Novel band 3 variants (bands 3 Foggia, Napoli I and Napoli II) associated with hereditary spherocytosis and band 3 deficiency: status of the D38A polymorphism within the EPB3 locus

• Published in: British journal of haematology Vol. 96; no. 1; pp. 70 - 76
• Main Authors: MIRAGLIA del GIUDICE, Emanuele, VALLIER, AgnÉs, MAILLET, Philippe, PERROTTA, Silverio, CUTILLO, Stefano, IOLASCON, Achille, TANNER, Michael J. A., DELAUNAY, Jean, ALLOISIO, Nicole
• Format: Journal Article
• Language: English
• Published: Oxford, UK Blackwell Science Ltd 01.01.1997; Blackwell
• Subjects: Anemias. Hemoglobinopathies; Anion Exchange Protein 1, Erythrocyte - genetics; band 3; Biological and medical sciences; Diseases of red blood cells; DNA Mutational Analysis; EPB3 gene; Erythrocyte Membrane - chemistry; Female; Gene Deletion; Genes, Dominant; Hematologic and hematopoietic diseases; hereditary spherocytosis; Humans; Male; Medical sciences; Membrane Proteins - analysis; Mutation; mutations; Nucleic Acids - analysis; Pedigree; polymorphism; Polymorphism, Genetic; Spherocytosis, Hereditary - genetics; Human; Erythrocytic membrane disease; Band 3 protein; Hemolytic anemia; Gene; Pathogenesis; Deficiency; Genetic variant; Hemopathy; Spherocytic anemia; Mutation; Genetic disease
• ISSN: 0007-1048; 1365-2141
• DOI: 10.1046/j.1365-2141.1997.8732504.x

We report three novel variants of band 3 associated with hereditary spherocytosis: band 3 Foggia (311delC; ACCCAC → ACCAC), band 3 Napoli I (447insT; TCT → TTCT) and band 3 Napoli II (I783N; ATC → AAC). The first two mutations resulted in premature termination of translation, making one haploid set of band 3 mRNA unavailable. Since it affected a highly conserved position at the terminal end of transmembrane domain 11, the third mutation prevented one haploid set of band 3 from becoming incorporated or stabilized into the membrane.
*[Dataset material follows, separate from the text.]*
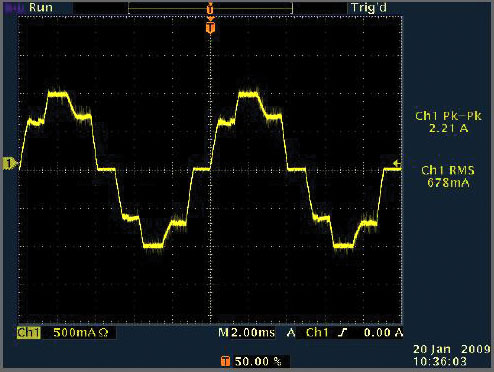494x372 pixels.
Task: Click the Trig'd trigger status label
Action: 369,7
These three mutations resulted in a reduction of the band 3 level in the red cell membrane (by 20–25%) and were dominantly transmitted. The D38A substitution (GAC → GCC) is a low frequency change of band 3. In one compound heterozygote D38A/Napoli II, a markedly aggravated picture required early splenectomy. In contrast, the D38A change was not associated with deterioration in another compound heterozygote, carrying in trans, the previously recorded R760W mutation (CGG → TGG). In the aggravated case, SSCP analysis did not exhibit any additional change in the two EPB3 alleles. Nor did it show any alteration in the exons of the two ANK1 alleles, and the aggravating factor remained elusive. The D38A alteration should be regarded as an innocuous polymorphism.